Some clues as to the meaning of alu may be found on the wide variety of ancient artifacts which bear the term. The three-letter word is used on dozens of objects discovered across Scandinavia and Northern England. Here is a partial list of artifacts:
- The Eggja rune stone: The Elder Futhark inscription found on the 7th century Eggja stone in Norway bears the charm word alu.
- The Nydam Arrow (arrowhead) discovered in Jutland / Denmark is engraved with the word “alu”
- An Axe shaft dating from 300 to 350 AD was discovered in Denmark engraved with the word “alu”.
- The Egelsem stone fount atop a grave mound in Norway dates back to 400AD and reads simply “alu”.
- The Lindholm amulet, discovered in Southern Sweden dates back as early as the 2nd century and contains an inscription including the word “alu”.
- The Eketorp stone found in Sweden was written in proto-Norse and includes the word “alu”
- Cremation urns dating back to the 5th century in northern England were stamped with the word “alu”

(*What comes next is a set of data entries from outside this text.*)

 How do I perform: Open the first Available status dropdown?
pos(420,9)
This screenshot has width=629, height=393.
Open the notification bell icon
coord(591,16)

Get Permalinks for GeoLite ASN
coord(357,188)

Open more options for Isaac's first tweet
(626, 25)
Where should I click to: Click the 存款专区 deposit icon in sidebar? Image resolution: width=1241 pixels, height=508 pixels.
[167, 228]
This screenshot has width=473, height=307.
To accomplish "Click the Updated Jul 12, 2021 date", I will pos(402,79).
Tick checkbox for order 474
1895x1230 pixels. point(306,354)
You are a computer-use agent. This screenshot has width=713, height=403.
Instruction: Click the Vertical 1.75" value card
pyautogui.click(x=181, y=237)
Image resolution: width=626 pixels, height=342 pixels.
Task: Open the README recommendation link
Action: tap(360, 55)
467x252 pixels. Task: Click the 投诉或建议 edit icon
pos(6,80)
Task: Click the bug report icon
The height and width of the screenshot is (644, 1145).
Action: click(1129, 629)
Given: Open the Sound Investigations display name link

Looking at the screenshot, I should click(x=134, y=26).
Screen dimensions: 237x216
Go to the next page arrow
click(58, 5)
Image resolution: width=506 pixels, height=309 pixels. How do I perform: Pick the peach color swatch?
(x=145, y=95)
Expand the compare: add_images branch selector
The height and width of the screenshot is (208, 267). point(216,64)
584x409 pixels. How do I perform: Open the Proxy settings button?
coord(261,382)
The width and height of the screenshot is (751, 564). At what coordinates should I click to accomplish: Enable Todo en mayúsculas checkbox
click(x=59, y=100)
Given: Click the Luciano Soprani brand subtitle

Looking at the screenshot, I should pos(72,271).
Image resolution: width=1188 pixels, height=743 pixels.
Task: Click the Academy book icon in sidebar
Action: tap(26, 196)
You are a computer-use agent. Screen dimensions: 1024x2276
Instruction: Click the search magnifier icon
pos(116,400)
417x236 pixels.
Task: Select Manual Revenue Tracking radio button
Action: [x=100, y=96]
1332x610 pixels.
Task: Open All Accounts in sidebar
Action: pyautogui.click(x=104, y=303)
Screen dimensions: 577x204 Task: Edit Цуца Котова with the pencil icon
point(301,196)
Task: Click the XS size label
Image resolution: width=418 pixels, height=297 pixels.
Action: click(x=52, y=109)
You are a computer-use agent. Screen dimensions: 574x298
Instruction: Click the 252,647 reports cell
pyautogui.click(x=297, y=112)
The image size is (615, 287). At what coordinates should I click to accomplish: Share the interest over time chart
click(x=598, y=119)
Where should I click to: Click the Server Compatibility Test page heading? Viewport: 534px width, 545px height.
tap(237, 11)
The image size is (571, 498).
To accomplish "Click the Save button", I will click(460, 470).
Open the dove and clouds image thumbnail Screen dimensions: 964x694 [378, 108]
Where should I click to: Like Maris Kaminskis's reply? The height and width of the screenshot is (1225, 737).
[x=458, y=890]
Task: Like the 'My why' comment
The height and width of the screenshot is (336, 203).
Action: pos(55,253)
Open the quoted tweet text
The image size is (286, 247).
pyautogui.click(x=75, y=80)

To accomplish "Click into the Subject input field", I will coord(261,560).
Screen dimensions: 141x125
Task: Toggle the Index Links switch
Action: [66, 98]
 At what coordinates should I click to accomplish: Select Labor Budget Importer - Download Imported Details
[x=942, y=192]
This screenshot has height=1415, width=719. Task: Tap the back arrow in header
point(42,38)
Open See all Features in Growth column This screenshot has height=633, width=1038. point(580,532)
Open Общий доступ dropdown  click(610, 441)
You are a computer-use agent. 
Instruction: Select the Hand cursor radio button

The above artifacts represent only a partial list of the total number of ancient relics discovered which bear the rune magic word “alu”. In all cases, the word appears to be both revered, and closely associated with religion and ritual.
When did the term alu disappear?
The magical rune word alu seems to have slowly vanished in during the 6th century during the Migration Period, when warring tribes migrated into Northern Europe and Scandinavia. After this period, the word seems to have become less frequently associated with mysticism, and more frequently associated with “ale”.
The shift in meaning is likely due to linguistic differences associated with the migration of European peoples. After the Migration period, the term “alu” took it’s more “modern” meaning of ale or intoxication, and ceased to be engraved on sacred objects.